### The data

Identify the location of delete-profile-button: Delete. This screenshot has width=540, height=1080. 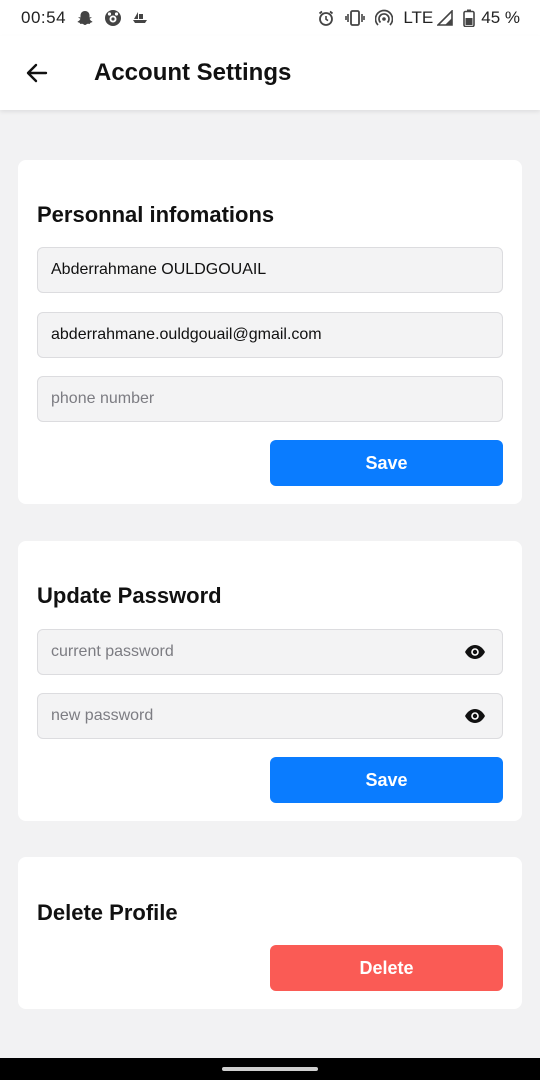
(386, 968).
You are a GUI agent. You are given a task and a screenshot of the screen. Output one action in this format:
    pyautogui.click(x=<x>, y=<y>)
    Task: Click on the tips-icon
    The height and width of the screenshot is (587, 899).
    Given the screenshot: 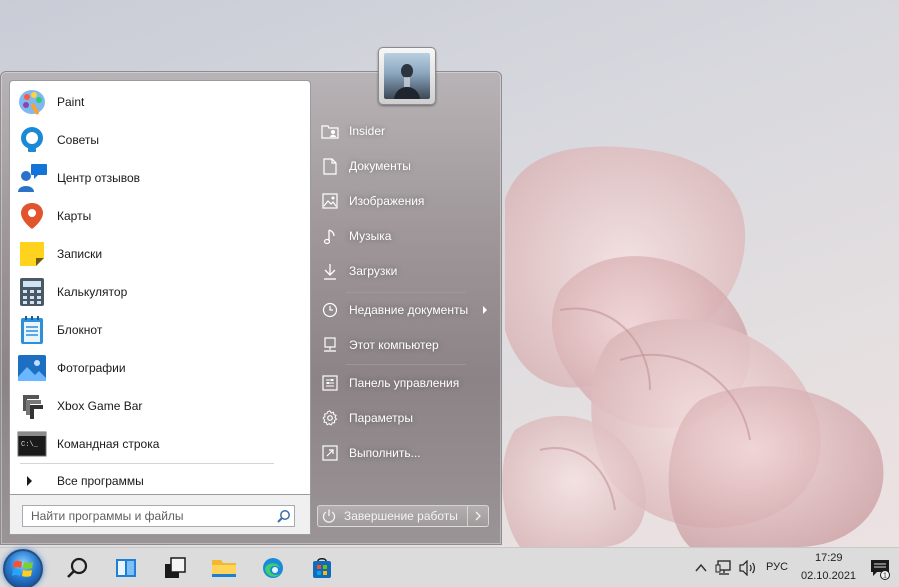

...

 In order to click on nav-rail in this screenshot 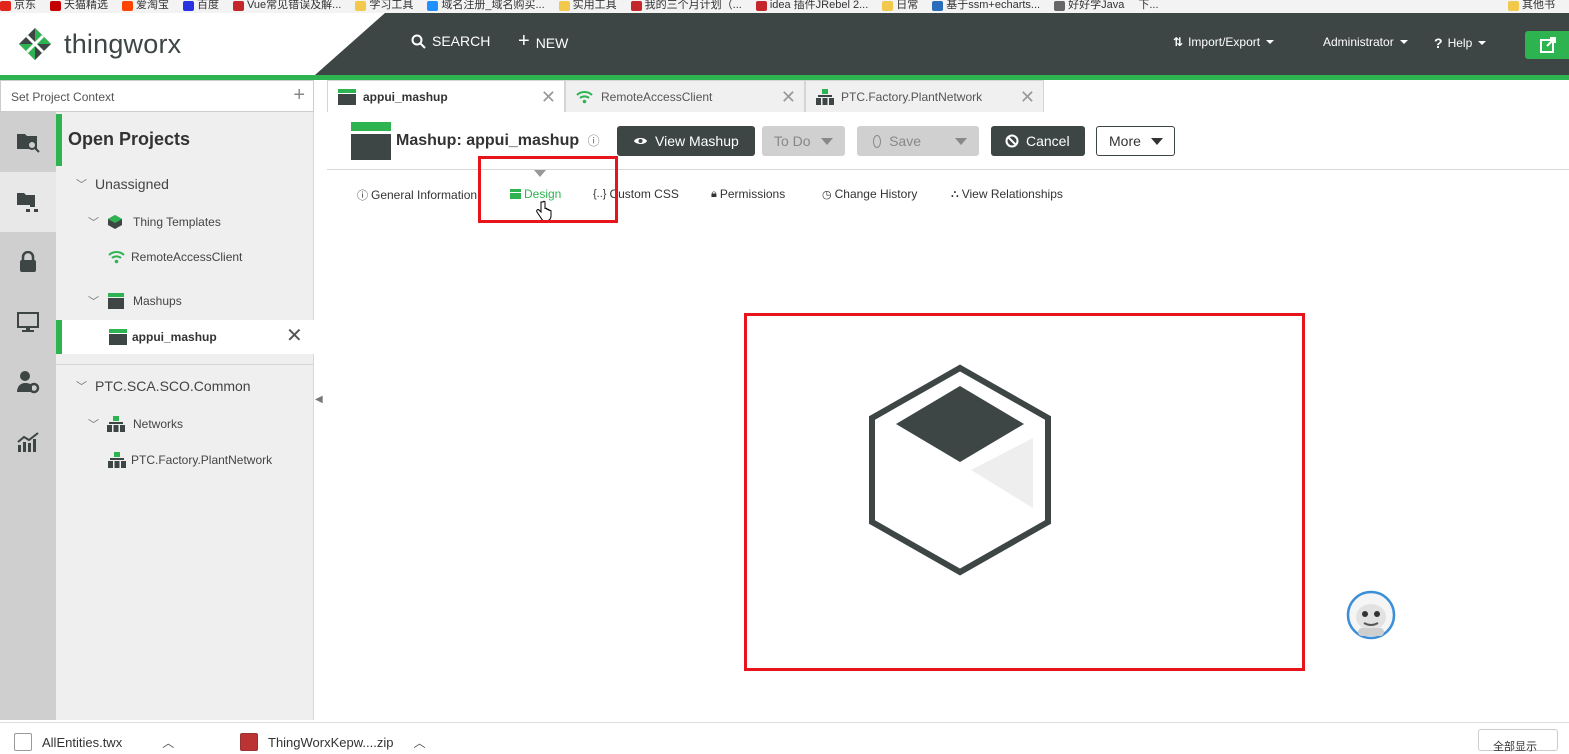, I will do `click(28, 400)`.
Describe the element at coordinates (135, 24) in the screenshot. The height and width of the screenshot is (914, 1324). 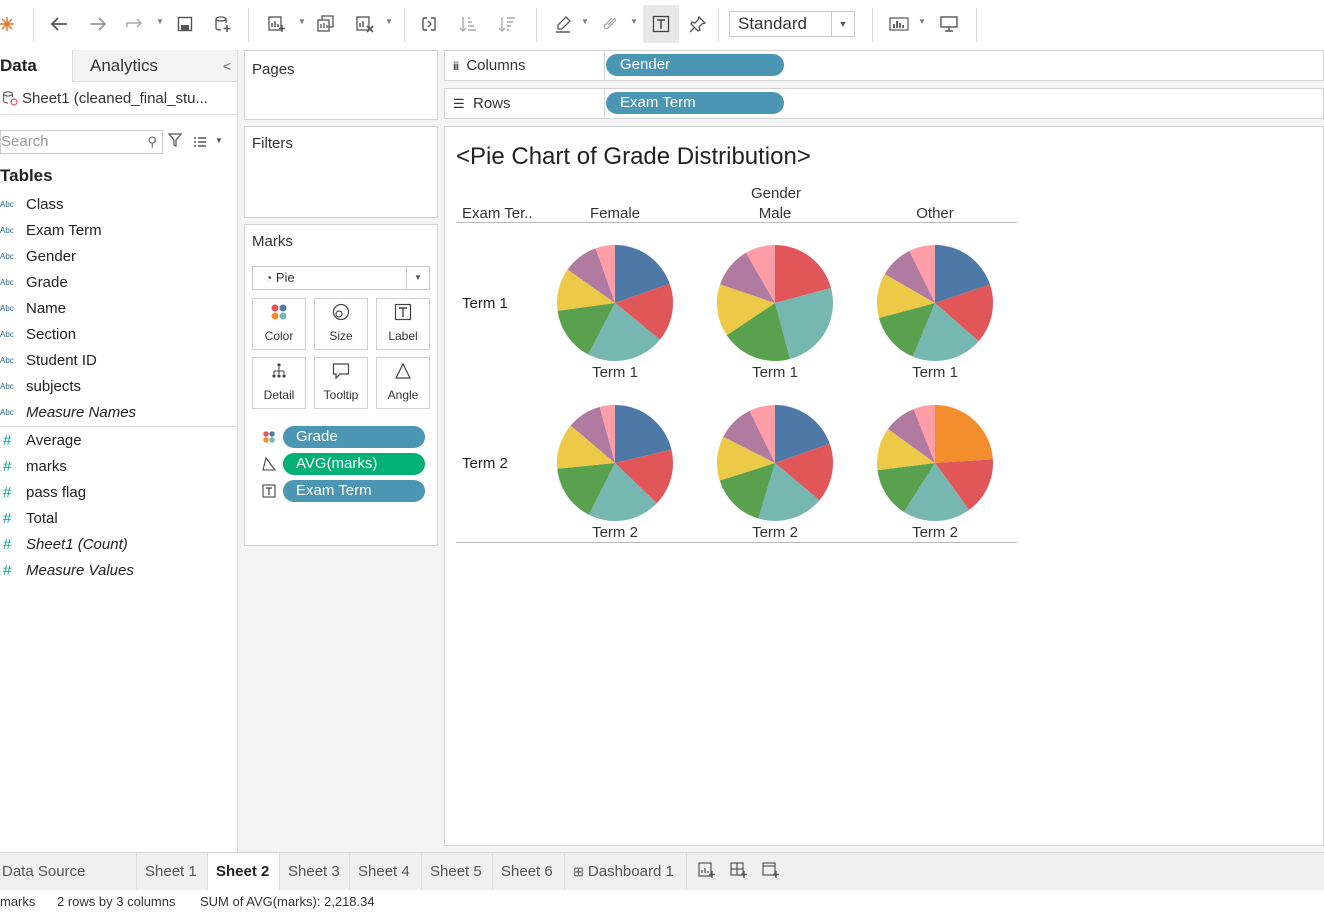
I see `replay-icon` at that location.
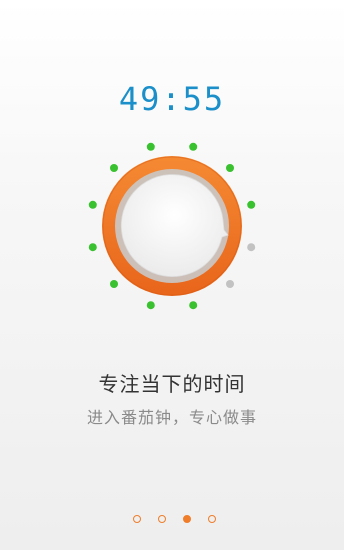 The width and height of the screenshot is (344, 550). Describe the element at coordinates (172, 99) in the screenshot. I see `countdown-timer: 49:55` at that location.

---

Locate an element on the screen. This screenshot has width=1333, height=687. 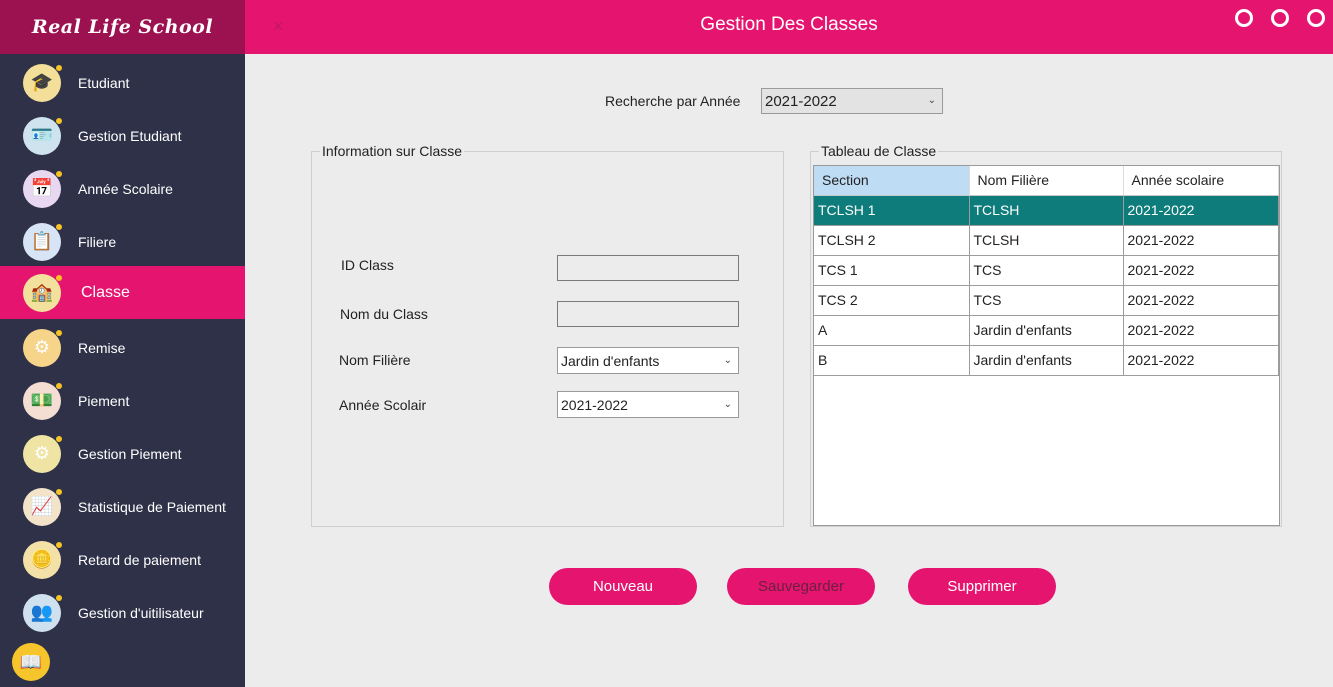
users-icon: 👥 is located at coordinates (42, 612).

### Goal of the exercise
Rewrite the lines above, from the line with "Locate an element" to the line with "users-icon: 👥 is", as a numbered list with blank lines dropped. Leave the pictures out.

### Response to the exercise
1. Locate an element on the screen. This screenshot has width=1333, height=687. 
2. users-icon: 👥 is located at coordinates (42, 612).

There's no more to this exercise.